Quote each of the rows below verbatim, omitting the pictures.

(Entries on locating words and elements)

• • • •

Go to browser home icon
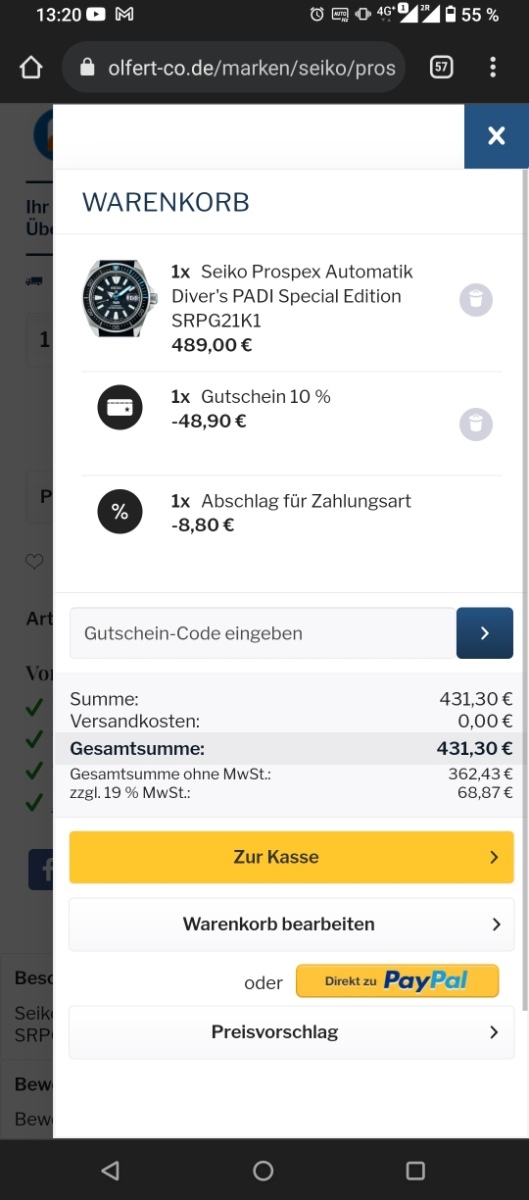Image resolution: width=529 pixels, height=1200 pixels. 31,68
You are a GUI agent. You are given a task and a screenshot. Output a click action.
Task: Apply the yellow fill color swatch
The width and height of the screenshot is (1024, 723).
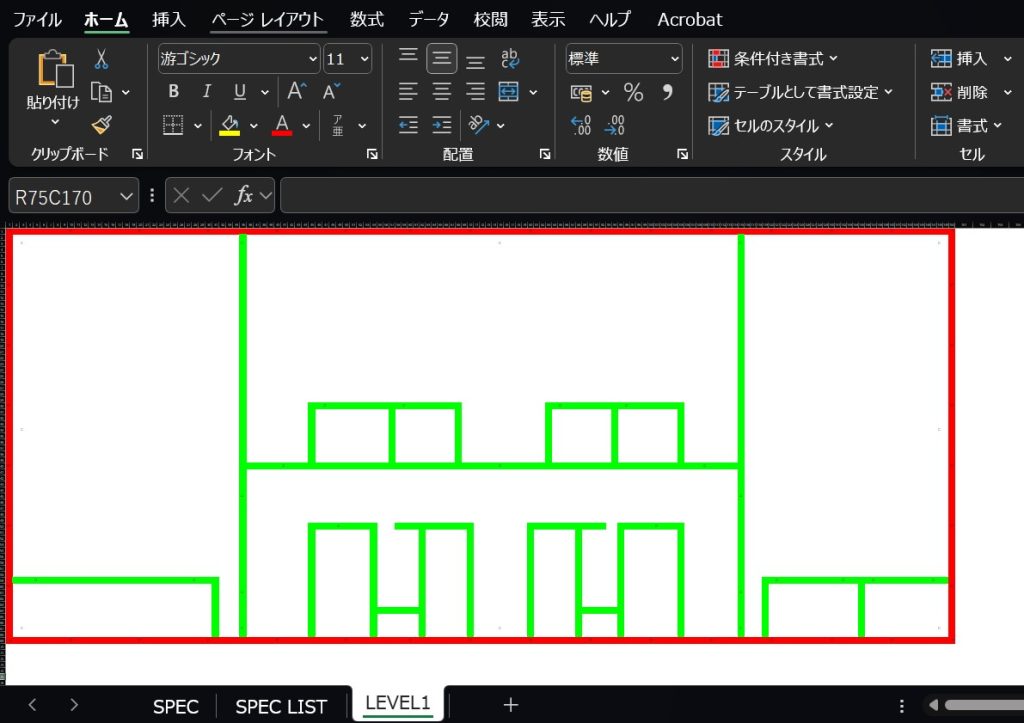coord(230,126)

• • • •

**OUTPUT:**
Go to browser home icon
Image resolution: width=529 pixels, height=1200 pixels. 31,68
You are a GUI agent. You are given a task and a screenshot. Output a click action.
Task: Apply the yellow fill color swatch
The width and height of the screenshot is (1024, 723).
coord(230,126)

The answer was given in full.